Dataset entries
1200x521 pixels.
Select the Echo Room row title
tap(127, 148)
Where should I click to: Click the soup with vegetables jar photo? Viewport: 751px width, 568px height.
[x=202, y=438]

- _Task to complete_: Copy down the complete data exactly as supplied.

- _Answer space_:
1200x521 pixels.
Select the Echo Room row title
tap(127, 148)
Where should I click to: Click the soup with vegetables jar photo? Viewport: 751px width, 568px height.
[x=202, y=438]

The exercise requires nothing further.